A second has been observed on video, however, it has yet to be captured and formally described. Despite the remoteness of the hadalpelagic, humanity still finds a way to interfere—plastic debris has been found at the bottom of the Mariana Trench. Oceanographers divide the majority of the ocean midwater into five broad zones. The very deepest depth of the ocean is roughly 2,000 meters deeper than Mount Everest is tall—36,070 feet deep (10,994 m)! Each zone has a different mix of species adapted to its specific light level, pressure, temperature, and community.
Fish, too, find shelter within the canyon walls, and also a good place to catch a meal. Natural light does not penetrate the deep ocean, with the exception of the upper parts of the mesopelagic. Since photosynthesis is not possible, plants and phytoplankton cannot live in this zone, and as these are the primary producers of almost all of earth’s ecosystems, life in this area of the ocean must depend on energy sources from elsewhere. Except for the areas close to the hydrothermal vents, this energy comes from organic material drifting down from the photic zone. The sinking organic material is composed of algal particulates, detritus, and other forms of biological waste, which is collectively referred to as marine snow. Deep-sea fisheries take place between depths of 200 and meters, and target species on continental shelves, seamounts and ocean ridges using bottom and deep mid-water trawls, gillnets, longlines and pots.

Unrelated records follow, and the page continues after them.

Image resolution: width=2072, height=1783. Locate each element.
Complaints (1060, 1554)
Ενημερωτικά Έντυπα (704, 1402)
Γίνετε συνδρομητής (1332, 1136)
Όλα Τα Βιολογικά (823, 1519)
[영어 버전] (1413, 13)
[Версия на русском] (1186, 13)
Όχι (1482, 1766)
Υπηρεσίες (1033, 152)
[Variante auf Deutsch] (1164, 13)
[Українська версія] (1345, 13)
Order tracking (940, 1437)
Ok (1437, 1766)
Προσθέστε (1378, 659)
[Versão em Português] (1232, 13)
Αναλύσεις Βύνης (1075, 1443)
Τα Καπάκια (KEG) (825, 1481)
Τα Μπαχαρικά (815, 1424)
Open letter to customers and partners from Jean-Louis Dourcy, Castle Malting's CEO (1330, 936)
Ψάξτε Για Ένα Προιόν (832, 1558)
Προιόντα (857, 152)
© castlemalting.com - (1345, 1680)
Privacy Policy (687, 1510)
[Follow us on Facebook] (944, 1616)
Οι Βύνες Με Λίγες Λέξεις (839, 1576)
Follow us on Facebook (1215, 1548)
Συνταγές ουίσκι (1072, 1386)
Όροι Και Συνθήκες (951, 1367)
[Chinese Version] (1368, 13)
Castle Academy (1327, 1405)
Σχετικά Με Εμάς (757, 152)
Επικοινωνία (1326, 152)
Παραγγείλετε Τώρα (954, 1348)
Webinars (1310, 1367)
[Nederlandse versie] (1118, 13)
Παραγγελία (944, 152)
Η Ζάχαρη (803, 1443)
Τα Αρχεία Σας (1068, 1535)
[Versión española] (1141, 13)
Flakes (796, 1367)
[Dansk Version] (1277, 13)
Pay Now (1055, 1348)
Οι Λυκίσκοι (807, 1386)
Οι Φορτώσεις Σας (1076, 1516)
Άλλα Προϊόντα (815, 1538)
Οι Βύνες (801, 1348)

However, because the highest concentration of rare earths is thought to be in international waters, the ISA holds significant regulatory power over deep-sea mining. Yet, the ISA is still developing its official policy on how it will approach deep-sea mining regulation, and it has not approved any extraction projects. As of August 2025, the ISA has only issued 31 exploration contracts, which are 15-year contracts that allow countries and corporations to assess the potential for rare earths in certain approved locations.
The extreme saltiness causes significantly denser water than the average ocean water and, like water and air, the two do not mix. The salt difference is so definitive that sitting above the brine lake, you can visibly see the lake’s surface—even waves when the lake is disturbed. Salinity is remarkably constant throughout the deep sea, at about 35 parts per thousand.9 There are some minor differences in salinity, but none that are ecologically significant, except in largely landlocked seas like the Mediterranean and Red Seascitation needed. Undiscovered oil reserves in the region have been estimated at 801.5 million cubic metres (5,041 million barrels). Undiscovered gas reserves in the region have been estimated at 3,180 billion cubic metres (112,349 billion cubic feet).